From the beginning the great communities of Dreamers apprehended something of the universe around them.
They sensed the early battering of their worlds by the debris of planetary formation. They were tugged by the subtle tides exerted by their worlds' parent stars and sister planets. They could feel the slow geological evolution of their host world – an evolution shaped from the beginning by life itself; there's evidence that the presence of life on a planet like Earth, for instance, even helps stabilize the formation of continents.
Even multicellular life, when it evolved – infrequently, sporadically – served as a kind of sensory mechanism for the living worlds.

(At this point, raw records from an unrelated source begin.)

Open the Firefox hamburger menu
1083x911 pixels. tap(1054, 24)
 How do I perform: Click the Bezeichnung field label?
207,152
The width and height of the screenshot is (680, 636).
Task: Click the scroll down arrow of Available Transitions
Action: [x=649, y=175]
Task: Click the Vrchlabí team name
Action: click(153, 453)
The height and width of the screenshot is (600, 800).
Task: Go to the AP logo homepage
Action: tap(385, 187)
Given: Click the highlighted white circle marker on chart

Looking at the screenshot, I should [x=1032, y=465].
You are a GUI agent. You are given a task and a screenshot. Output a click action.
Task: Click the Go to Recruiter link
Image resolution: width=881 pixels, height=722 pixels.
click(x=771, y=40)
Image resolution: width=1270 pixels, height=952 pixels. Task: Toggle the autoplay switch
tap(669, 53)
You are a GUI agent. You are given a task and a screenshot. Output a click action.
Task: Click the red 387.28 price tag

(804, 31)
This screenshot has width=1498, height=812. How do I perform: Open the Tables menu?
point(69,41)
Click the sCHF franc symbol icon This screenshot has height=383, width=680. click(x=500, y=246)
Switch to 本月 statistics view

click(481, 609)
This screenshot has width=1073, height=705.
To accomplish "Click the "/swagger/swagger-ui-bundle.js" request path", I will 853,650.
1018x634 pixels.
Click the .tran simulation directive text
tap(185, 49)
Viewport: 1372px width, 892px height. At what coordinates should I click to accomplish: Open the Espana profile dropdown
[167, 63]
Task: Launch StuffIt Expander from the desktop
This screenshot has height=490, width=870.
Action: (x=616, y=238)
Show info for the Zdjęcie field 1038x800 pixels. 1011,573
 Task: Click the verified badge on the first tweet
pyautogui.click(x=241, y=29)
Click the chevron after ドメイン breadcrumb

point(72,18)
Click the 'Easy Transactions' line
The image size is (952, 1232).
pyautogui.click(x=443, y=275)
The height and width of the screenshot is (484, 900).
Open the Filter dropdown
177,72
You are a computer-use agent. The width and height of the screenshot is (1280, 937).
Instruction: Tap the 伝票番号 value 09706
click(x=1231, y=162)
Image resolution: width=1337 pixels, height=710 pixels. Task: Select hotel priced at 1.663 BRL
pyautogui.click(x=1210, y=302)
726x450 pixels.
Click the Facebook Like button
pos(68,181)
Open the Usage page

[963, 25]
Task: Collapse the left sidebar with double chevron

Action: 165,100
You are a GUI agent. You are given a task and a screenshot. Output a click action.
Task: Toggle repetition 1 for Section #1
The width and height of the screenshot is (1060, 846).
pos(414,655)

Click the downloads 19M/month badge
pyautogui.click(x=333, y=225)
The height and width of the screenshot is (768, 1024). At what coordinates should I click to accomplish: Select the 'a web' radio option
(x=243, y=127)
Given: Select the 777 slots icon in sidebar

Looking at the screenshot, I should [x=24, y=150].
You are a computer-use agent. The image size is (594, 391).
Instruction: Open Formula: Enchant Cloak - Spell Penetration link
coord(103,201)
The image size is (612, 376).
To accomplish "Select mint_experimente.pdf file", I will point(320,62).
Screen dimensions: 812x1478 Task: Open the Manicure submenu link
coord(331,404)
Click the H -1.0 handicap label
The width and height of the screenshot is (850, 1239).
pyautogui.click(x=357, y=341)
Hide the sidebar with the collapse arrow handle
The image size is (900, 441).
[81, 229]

For some worlds, given the right conditions, with an atmosphere reasonably transparent to the parent star's radiation, energy could pour down from the sky onto the land and into the upper layers of the oceans, and the familiar miracles of complex life could come about. Photosynthesis, a chemical means to exploit the energy of stellar radiation. Grand rebuildings of oceans and atmospheres through the injections of such gases as oxygen or methane. The evolution of secondary forms of life – like Earth's animals – to feed off those products. But the outer layers of complex planetary life, so important to creatures like humans, were all but an irrelevance to the Dreamers. They only ever amounted to a trivial fraction of any world's total biomass. And the complex creatures were usually not even aware of the noostrata that pemeated the rocks beneath their feet.
Yet, through the frantic reactions of the complex forms, animals and plants, to external events like asteroid strikes or stellar flares or supernova explosions, the Dreamers came to know the universe in more detail.
Even then, far back in cosmic time, the Dreamers began to get the first hints of the approach of the End Time.